Little progress has been made in the treatment of peri-implant diseases over the last five years. No revolutionary approach has emerged to ensure predictability, especially for the treatment of peri-implantitis. In the process, we have learned that peri-implant bleeding is highly prevalent, that peri-implant diseases are much more difficult to bring under control than periodontal diseases, and that hygiene around implants should be emphasized even more than around teeth. It has also become evident that when implant-supported prostheses are correctly planned in a prosthetically driven position, the risk of peri-implant diseases is greatly reduced.

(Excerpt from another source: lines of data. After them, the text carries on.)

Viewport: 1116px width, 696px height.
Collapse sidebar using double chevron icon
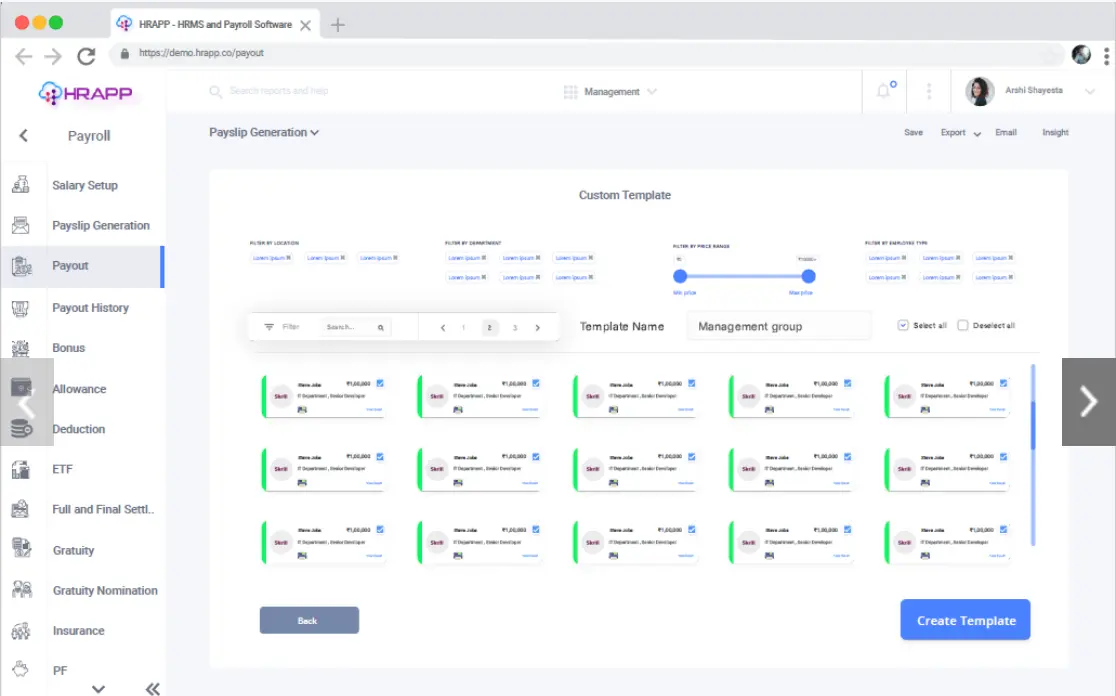pyautogui.click(x=152, y=688)
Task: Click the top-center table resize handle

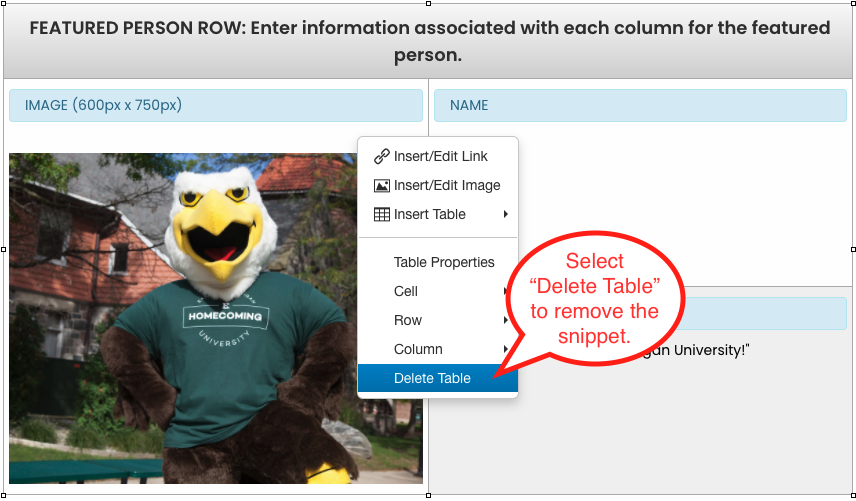Action: (x=429, y=4)
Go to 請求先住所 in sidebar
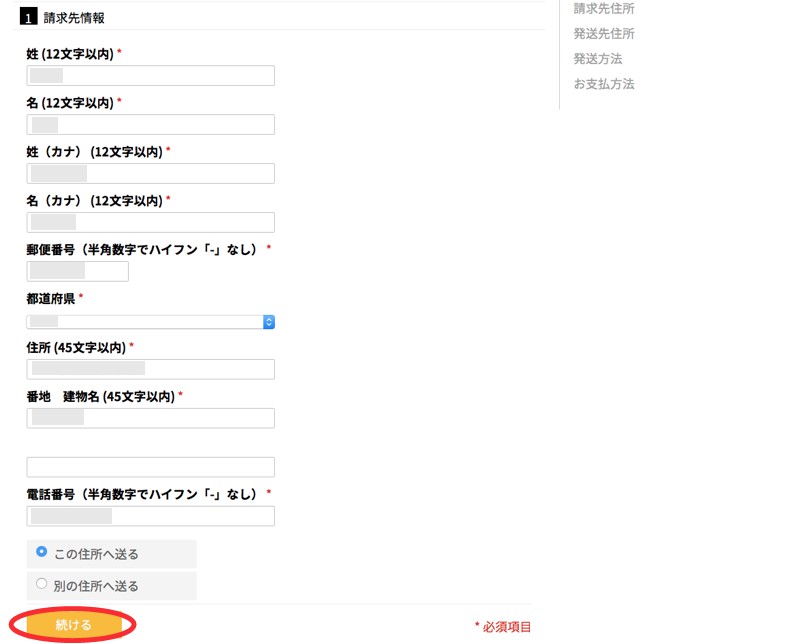The width and height of the screenshot is (800, 644). click(x=603, y=9)

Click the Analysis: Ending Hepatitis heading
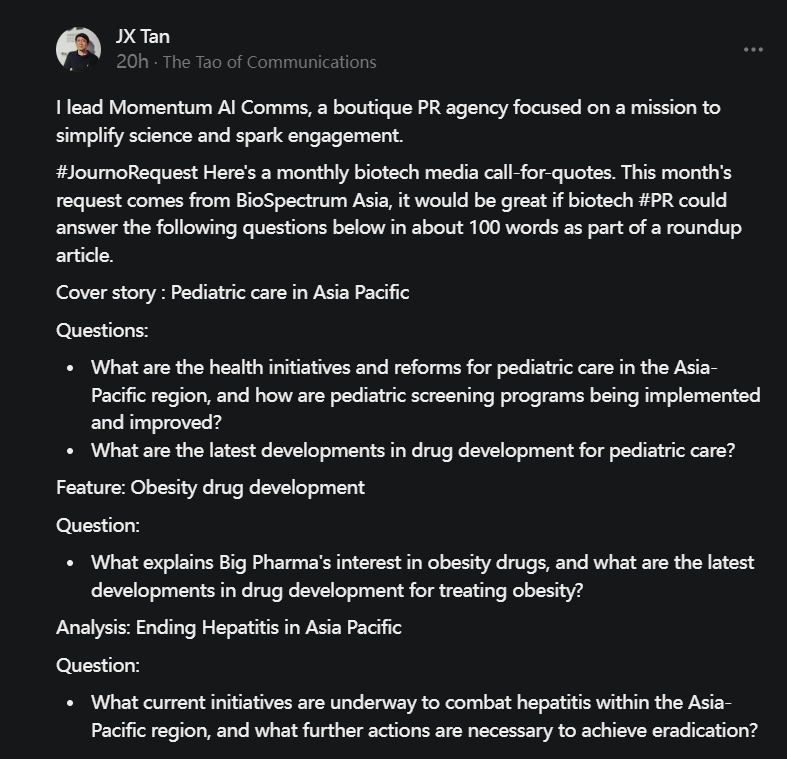click(229, 628)
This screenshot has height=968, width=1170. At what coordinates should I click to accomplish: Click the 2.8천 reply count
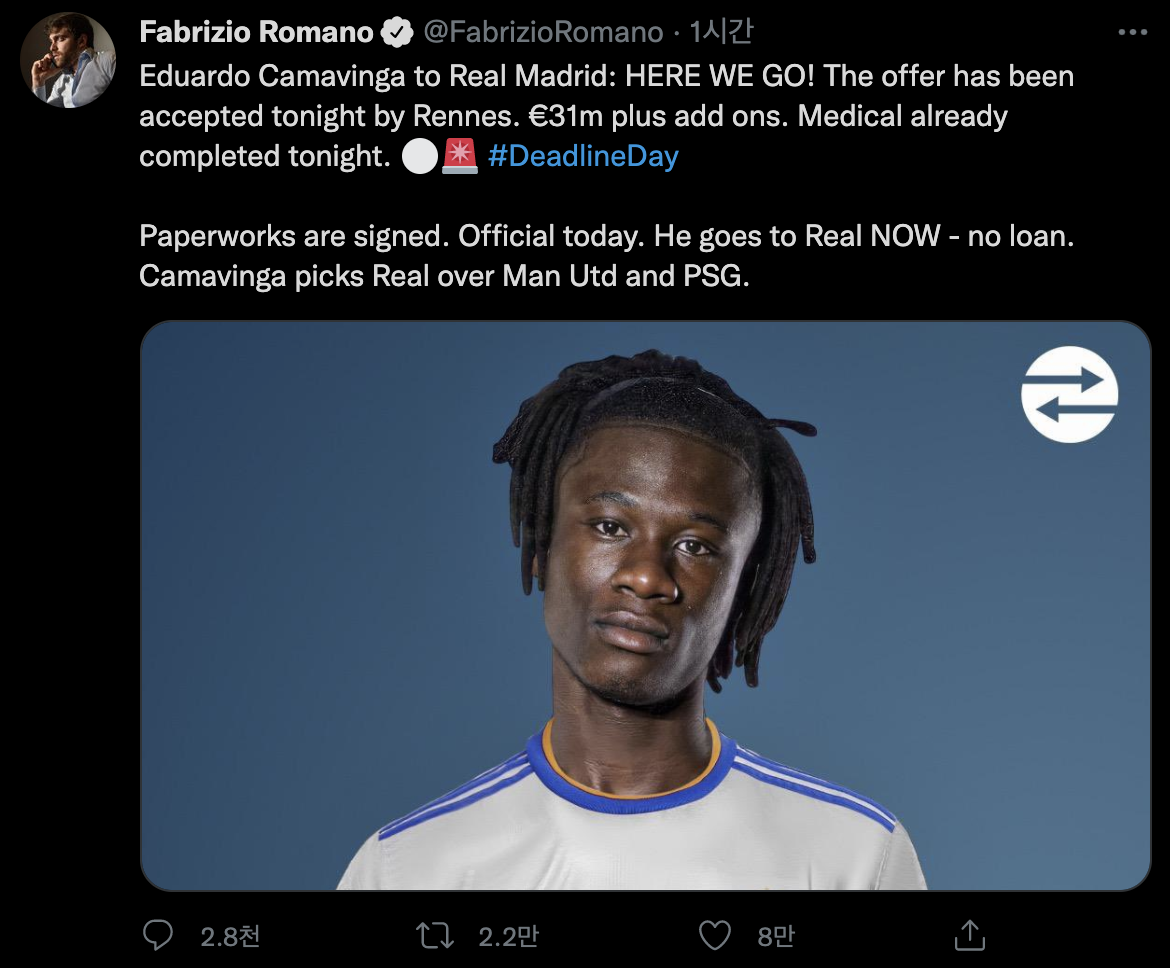coord(230,936)
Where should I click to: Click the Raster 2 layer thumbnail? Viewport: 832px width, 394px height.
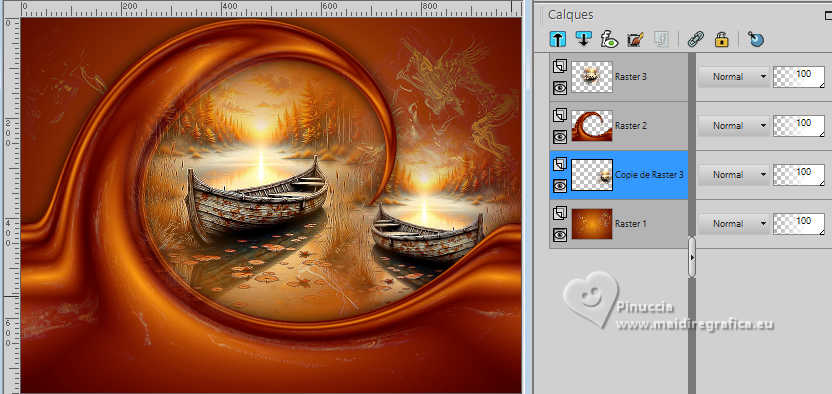tap(592, 126)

Currently, we treat patients with peri-implant diseases according to three possible situations: 

  1. Implants with peri-implant mucositis with adequate access for plaque control are sent for submarginal plaque removal and reinforcement of oral hygiene instructions. In the absence of keratinized mucosa and in the presence of brushing discomfort, patients are often required to undergo keratinized soft tissue augmentation.
  2. Implants with peri-implantitis and adequate access for plaque control are treated in the same manner as mucositis implants, in addition to open flap debridement. In the presence of intra-osseous defects, reconstructive procedures are often used.

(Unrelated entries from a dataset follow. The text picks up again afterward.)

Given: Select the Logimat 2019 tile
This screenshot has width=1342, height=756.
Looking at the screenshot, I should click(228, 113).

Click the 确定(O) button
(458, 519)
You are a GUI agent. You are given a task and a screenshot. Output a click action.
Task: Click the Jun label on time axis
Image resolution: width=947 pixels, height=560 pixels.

  3. Implants with peri-implantitis that are considered unreasonable to treat due to mobility, progressive radiographic bone loss, poor esthetics or no access to proper plaque control, are explanted and replaced.

In summary, we have learned over the last 5 years that the best course of action to manage peri-implant diseases continues to be prevention by providing adequate (i) prothesis design, (ii) proper access for domestic plaque control and (iii) inclusion in a regular maintenance program.